External load balancer should route to swarm managers, workers or both?

Question

I have an architecture of microservices running into a docker swarm stack. My swarm stack is composed with :

• 3 Managers (manager only)
• 3 workers

I have an external load-balancer to dispatch requests on the nodes of my stack with a single public IP.

I'm wondering if my external load-balancer should route traffic only to the managers, only to the workers or to all nodes.

I didn't find any direct answers to this question in the swarm documentation but i think it is better to route traffic to wokers only in order to save resources of managers. Is it the right way to do it ?

Answer 1

yes. no. maybe.

If you have only one vip, you probably want it to point to the managers, because you want HA access to the managers to manage the swarm.
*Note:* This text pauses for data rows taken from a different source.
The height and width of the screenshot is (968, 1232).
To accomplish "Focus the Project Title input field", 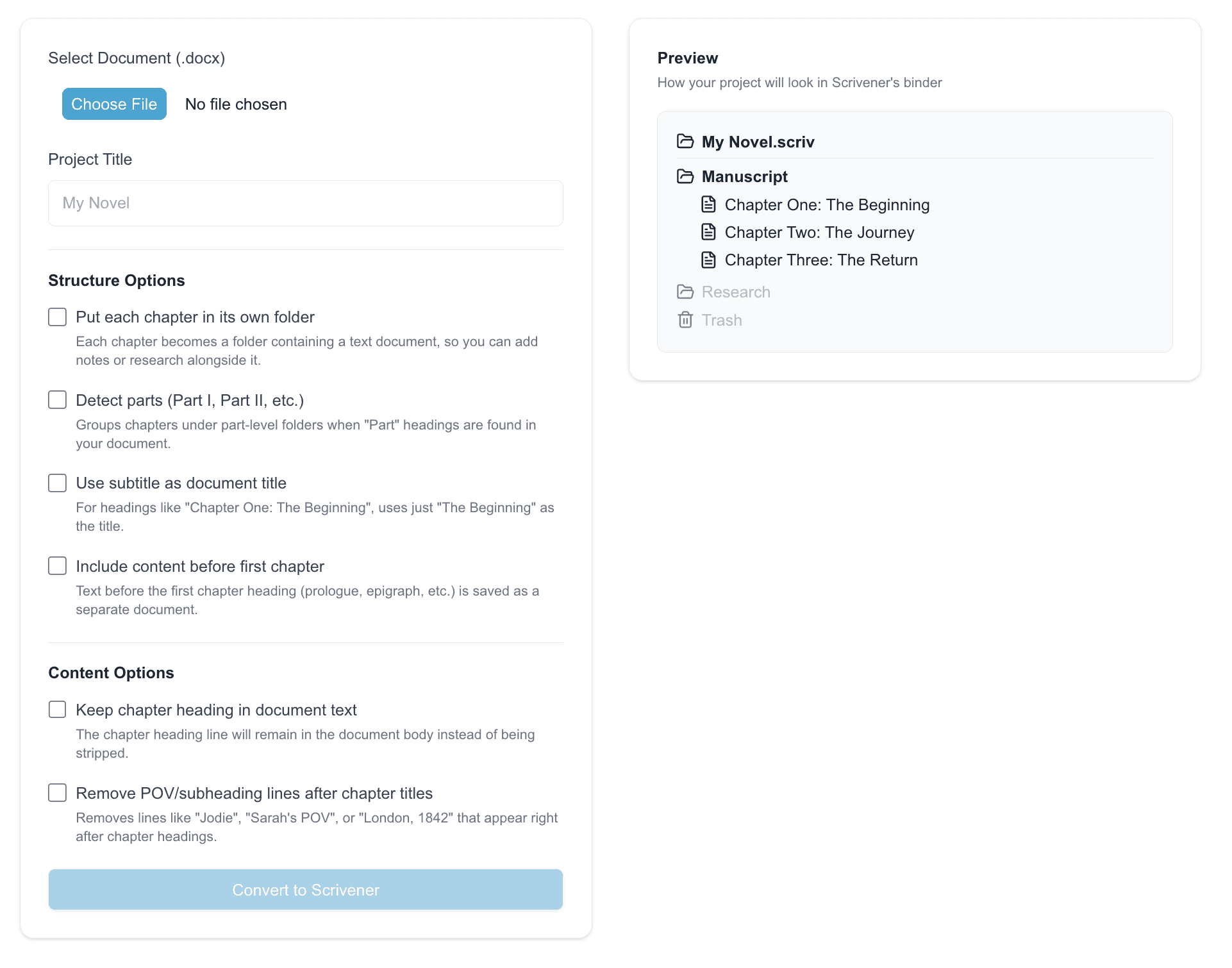I will coord(305,203).
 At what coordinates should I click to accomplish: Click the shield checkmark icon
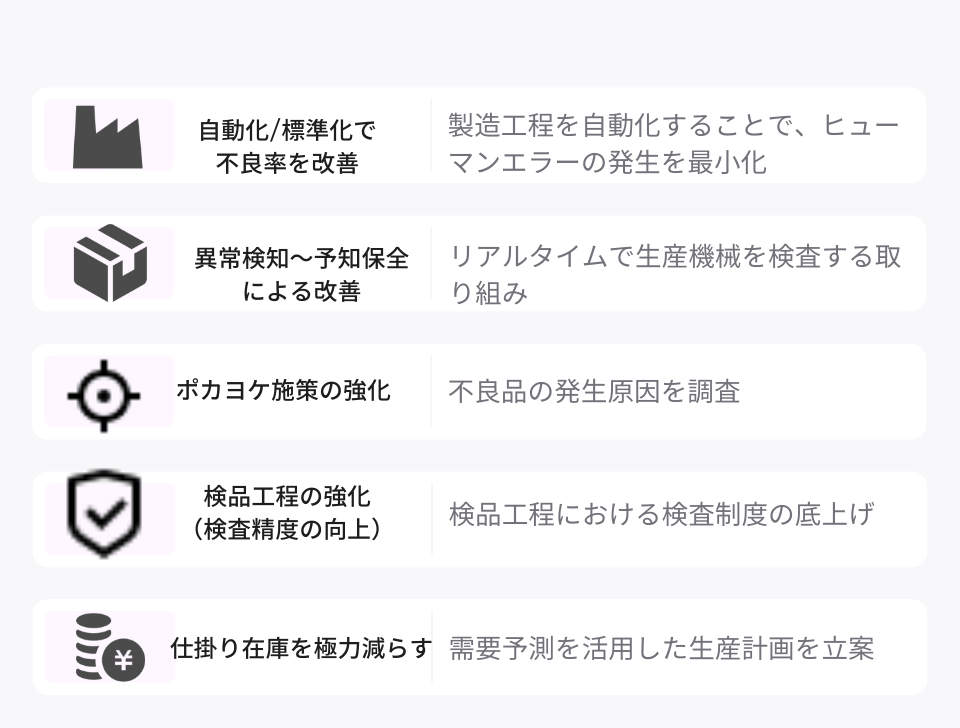[103, 514]
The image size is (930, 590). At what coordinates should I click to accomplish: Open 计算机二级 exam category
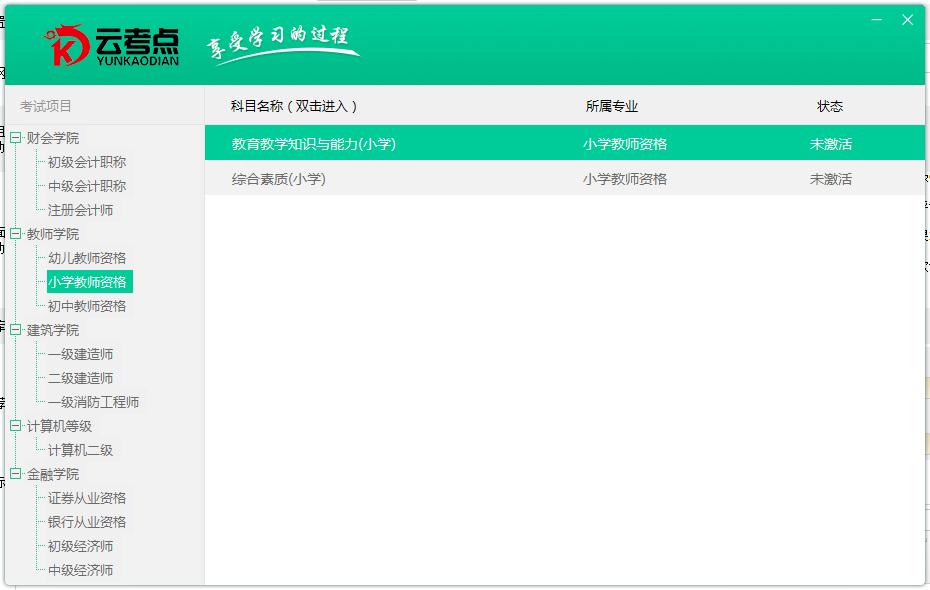click(x=80, y=450)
i.e. with my internal swarm, "swarm.example.com" is a vip that points to the managers. My CI/CD pipelines use that as their target when doing docker stack deploy operations, and this means I can perform node maintenance without breaking pipeline deployments. "*.swarm.example.com" is also, for convenience a CNAME to swarm.example.com, so all my http (and other) ingress arrives on the managers, which is where I deploy traefik (which needs access to the manager api via /var/lib/docker.sock) for ingress routing to services.

Now, a more sophisticated setup would be to use separate vip pools to manage the control plane and ingress routing, and having traefik on the manager nodes is a security concern, but that speaks to a much larger setup with greater security concerns than an on prem swarm running ci/cd for devs.